### WHAT YOU HAVE TO DO
Transcribe exactly the line that contains "Política de cookies (426, 2446)" and each line that comes after it in the material, the last line included, and nothing more.

### EXERCISE MATERIALS
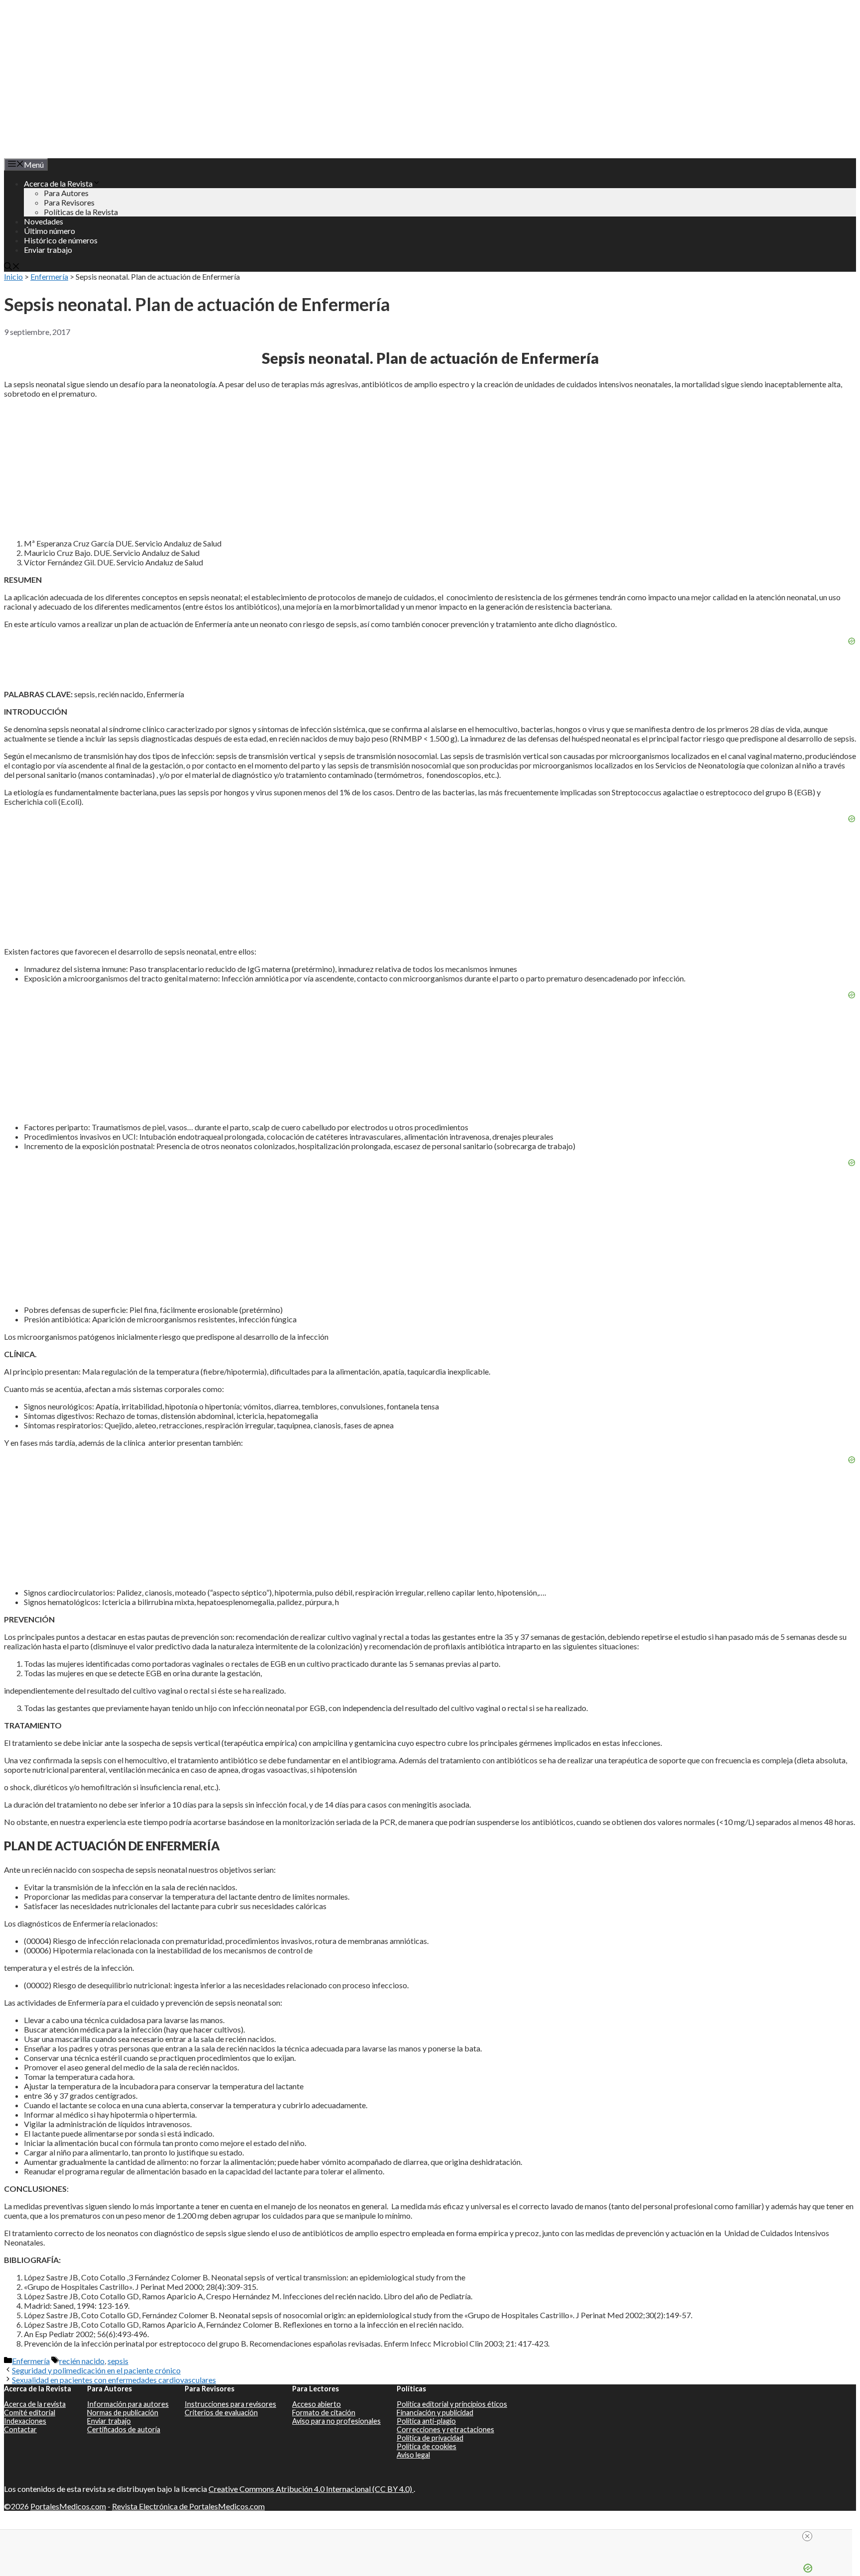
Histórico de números (61, 240)
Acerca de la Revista (58, 183)
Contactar (20, 2429)
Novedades (43, 221)
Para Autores (66, 193)
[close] (430, 2536)
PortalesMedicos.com (68, 2506)
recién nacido (82, 2360)
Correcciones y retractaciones (445, 2429)
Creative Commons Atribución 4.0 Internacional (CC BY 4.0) (311, 2488)
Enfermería (49, 276)
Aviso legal (413, 2455)
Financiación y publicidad (435, 2412)
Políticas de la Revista (81, 211)
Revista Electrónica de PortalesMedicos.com (188, 2506)
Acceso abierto (316, 2404)
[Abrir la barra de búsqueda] (12, 267)
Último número (49, 230)
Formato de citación (323, 2412)
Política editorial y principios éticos (452, 2404)
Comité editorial (29, 2412)
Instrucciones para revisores (230, 2404)
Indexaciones (25, 2421)
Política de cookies (426, 2446)
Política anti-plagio (426, 2421)
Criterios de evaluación (221, 2412)
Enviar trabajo (48, 249)
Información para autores (128, 2404)
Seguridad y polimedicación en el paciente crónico (96, 2370)
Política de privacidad (430, 2438)
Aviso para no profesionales (336, 2421)
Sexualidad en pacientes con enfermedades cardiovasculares (114, 2379)
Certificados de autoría (123, 2429)
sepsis (118, 2360)
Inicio (13, 276)
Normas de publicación (122, 2412)
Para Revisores (69, 202)
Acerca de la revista (35, 2404)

### SOLUTION TO THIS PROBLEM
Política de cookies (426, 2446)
Política anti-plagio (426, 2421)
Criterios de evaluación (221, 2412)
Enviar trabajo (48, 249)
Información para autores (128, 2404)
Seguridad y polimedicación en el paciente crónico (96, 2370)
Política de privacidad (430, 2438)
Aviso para no profesionales (336, 2421)
Sexualidad en pacientes con enfermedades cardiovasculares (114, 2379)
Certificados de autoría (123, 2429)
sepsis (118, 2360)
Inicio (13, 276)
Normas de publicación (122, 2412)
Para Revisores (69, 202)
Acerca de la revista (35, 2404)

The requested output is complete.